We mogen ons terecht zorgen maken. Maar hoe zijn we bij deze realiteit uitgekomen, terwijl de founding visions voor ons internet ooit zo positief waren?
Moderatie betekent namelijk zoveel als ‘matiging’. Als je ooit op school hebt gezeten of aan een debat hebt meegedaan, heb je er ervaring mee. Geen persoonlijke dingen roepen of zomaar iets zeggen. En vooral: je huiswerk doen, luisteren naar elkaar, on topic blijven.
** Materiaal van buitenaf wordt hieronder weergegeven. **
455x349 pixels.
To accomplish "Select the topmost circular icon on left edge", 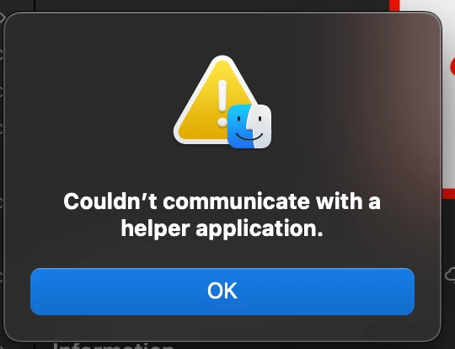I will point(1,55).
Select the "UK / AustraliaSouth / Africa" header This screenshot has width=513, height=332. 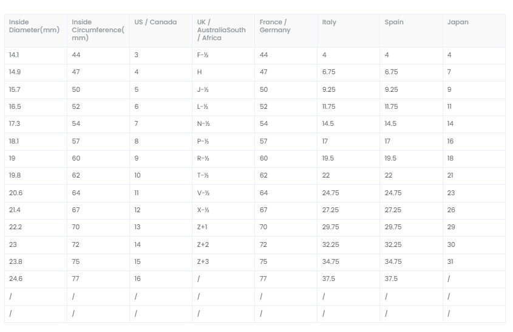tap(222, 30)
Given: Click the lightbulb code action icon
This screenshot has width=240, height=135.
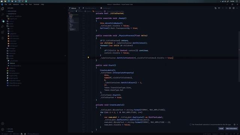Looking at the screenshot, I should (x=89, y=57).
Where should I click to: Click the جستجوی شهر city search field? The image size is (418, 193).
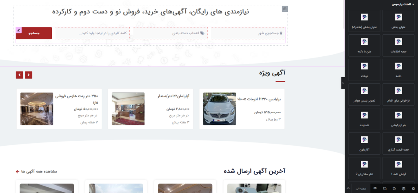[x=248, y=33]
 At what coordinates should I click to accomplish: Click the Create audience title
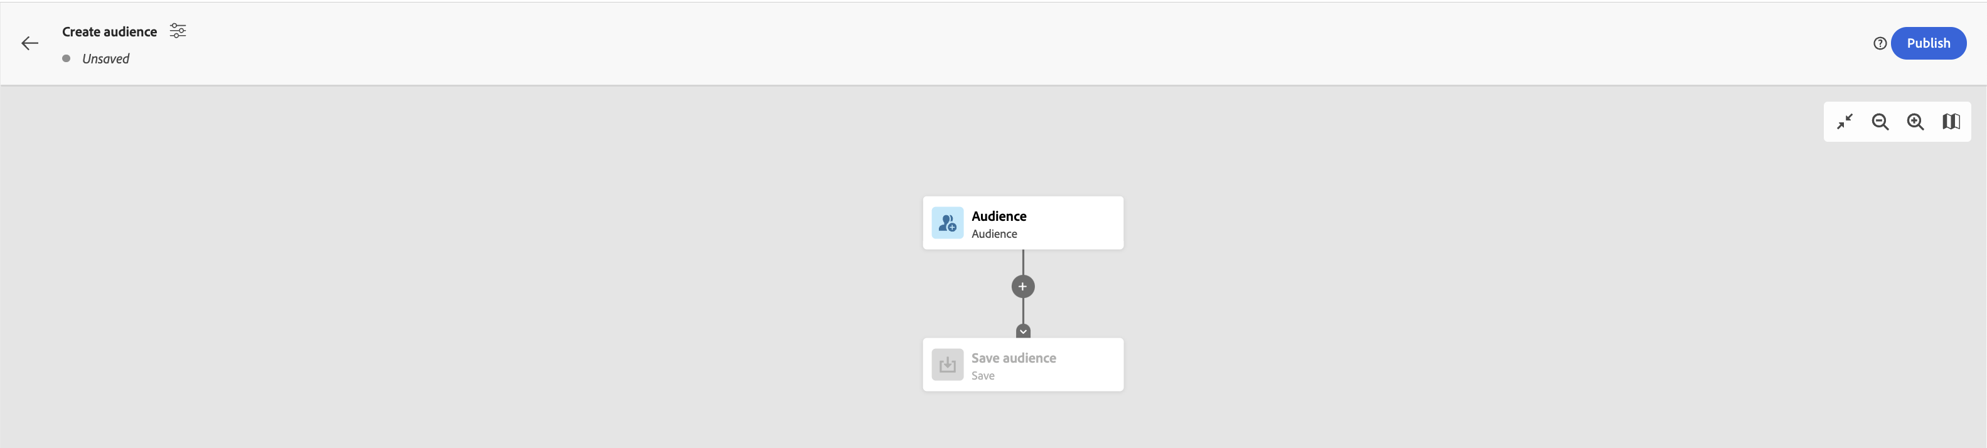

Was er niemand om de boel ordentelijk te leiden, dan bleek verrassend vaak de grootste schreeuwer, sterkste persoon of populairste hottie gelijk te hebben. (In my experience in ieder geval.)
Nieuwsgroepen, fora en Web2.0 - een kleine geschiedenis
Voordat we browsers hadden met plaatjes en geluid, was internetten vooral meedoen aan nieuwsgroepen, via Usenet. Mensen bespraken er van alles, in tekstvorm, meestal rondom een thema waar ze gepassioneerd over waren. Dat ging er -als je de pioniers uit die tijd mag geloven- vrij beschaafd aan toe. Misschien omdat het nieuw en relatief niche was, dat internet. En: er waren duidelijke regels en de groep was niet groot. Binnen zo'n subcultuur is het voor iedereen prima toeven, natuurlijk.
Anonimiteit is niet het probleem
En alhoewel men veelal anoniem meedeed in die nieuwsgroepen, was er toch een zeker familiar stranger-gevoel: die man met die hond twee straten verderop… die ken je verder niet, maar die hoort er wel te zijn als jij je vuilniszak weggooit ‘s avonds. Hij geeft je een vertrouwd, veilig gevoel. Hij maakt jouw buurt.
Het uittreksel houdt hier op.